The Commissioner for Information of Public Importance and Personal Data Protection, after completing a survey of whether the ministries of the Republic of Serbia were complying with their obligations stemming from the Law on Personal Data Protection, issued several appropriate warnings and filed a number of minor offence charges.
The warnings were issued and the minor offence charges filed against the Ministry of Finance; the Ministry of Health; the Ministry of Trade and Services; the Ministry of Environment and Spatial Planning; the Ministry of Agriculture, Forestry, and Water Management; the Ministry of Energy and Mining; the Ministry for Infrastructure; the Ministry of Science and Technological Development; the Ministry of Education; the Ministry of Youth and Sports; the Ministry of Telecommunications and Information Society; the Ministry of Defense; the Ministry of Labor and Social Policy; and, the Ministry of Culture.
The minor offence charges were filed against the ministers themselves, as they are the responsible individuals at the ministries.

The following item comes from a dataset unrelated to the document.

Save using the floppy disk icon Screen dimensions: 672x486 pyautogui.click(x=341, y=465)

In this regard, the Commissioner Mr. Rodoljub Sabic also stated the following:
«The fact that a great number of minor offence charges was filed against individuals in high positions, the ministers, should not give the entire affair a sensationalistic context. The ministers are objectively responsible in the eyes of the law, but, besides them, there are a number of individuals working at the ministries who could have, should have and had to fulfill their legal obligations. It is very important to see the survey of the work of the ministries as another very serious warning of the fact that we absolutely cannot be satisfied with the current state of affairs in the field of personal data protection.

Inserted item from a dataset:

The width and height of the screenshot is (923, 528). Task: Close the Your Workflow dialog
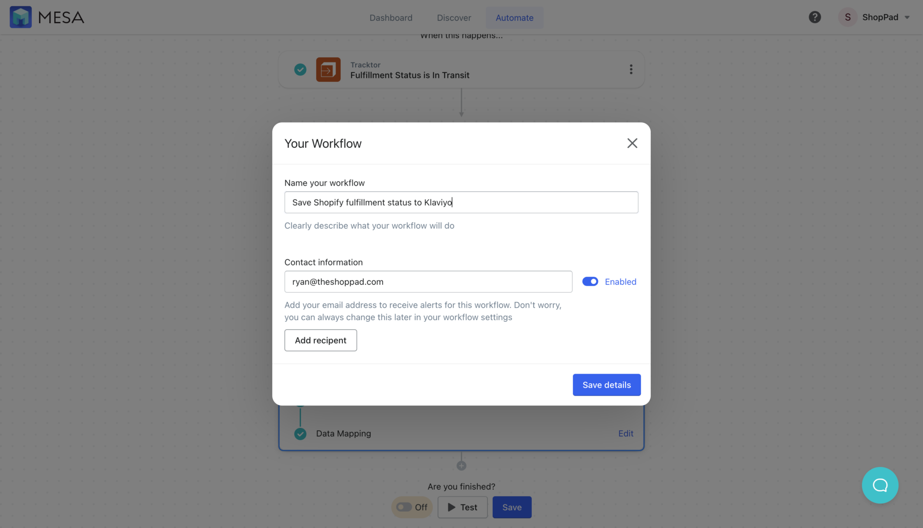[x=632, y=143]
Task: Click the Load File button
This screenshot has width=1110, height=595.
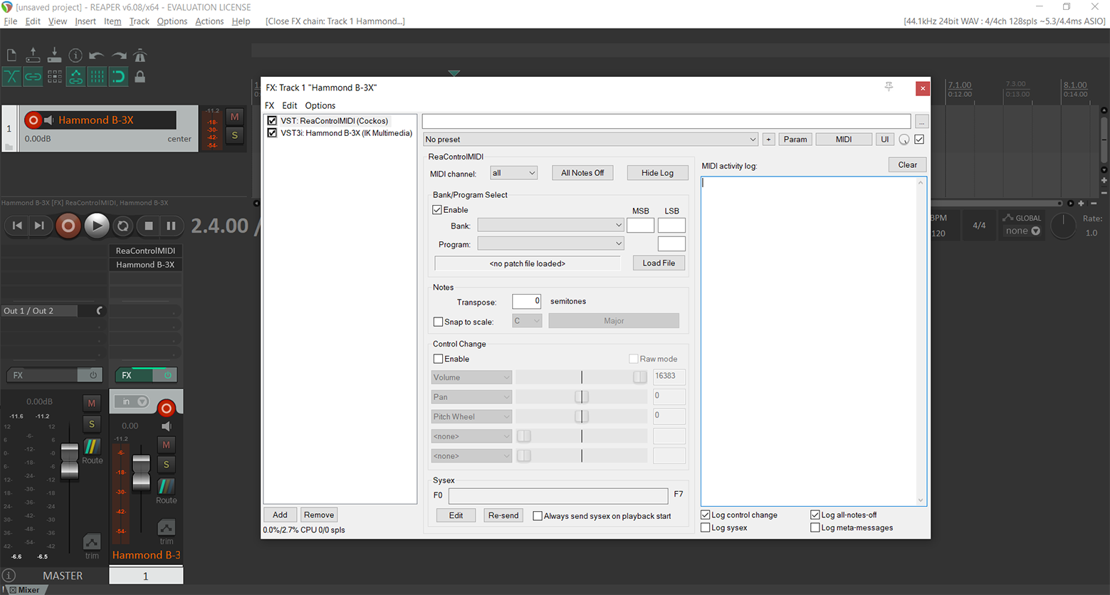Action: pyautogui.click(x=659, y=263)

The survey and the analysis did not touch upon all of the legal obligations, but just two basic obligations – the obligation to keep the personal data records in accordance with the align ordinance which was passed by the Government of the Republic of Serbia itself, and the obligation to forward the aforementioned records to the Commissioner for the purposes of establishing a central registry of personal data records.

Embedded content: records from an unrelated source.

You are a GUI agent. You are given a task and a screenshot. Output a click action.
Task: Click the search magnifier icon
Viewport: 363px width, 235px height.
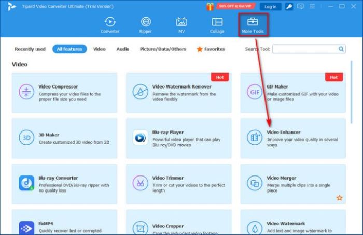tap(341, 49)
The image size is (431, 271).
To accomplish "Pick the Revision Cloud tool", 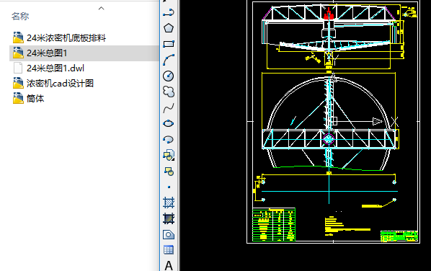I will [x=169, y=92].
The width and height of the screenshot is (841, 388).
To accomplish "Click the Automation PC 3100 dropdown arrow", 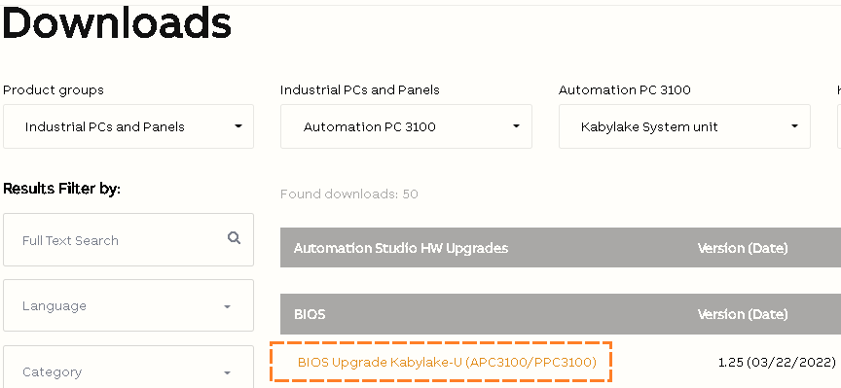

It is very worrying that the analysis and the survey, which were announced long before they actually happened, showed that, in two years after the Law on Personal Data Protection was passed, the majority of the ministries failed to fulfill their most basic obligations stemming from the Law and the Ordinance that the Government itself passed. Is it logical to expect a more responsible attitude of other stakeholders from the public and the private sector, which also have certain obligations, stemming from the Law on Personal Data Protection?
Of course, we cannot be satisfied with the current state of affairs, both from the viewpoint of obligations to the EU undertaken by signing the Stabilization and Accession Agreement, and, more importantly, from the viewpoint of the protection of human rights guaranteed by laws and the Constitution. The current state of affair has to change, and, in this context, the question of minor offence responsibility is not the only or the most important one, but it is unavoidable.»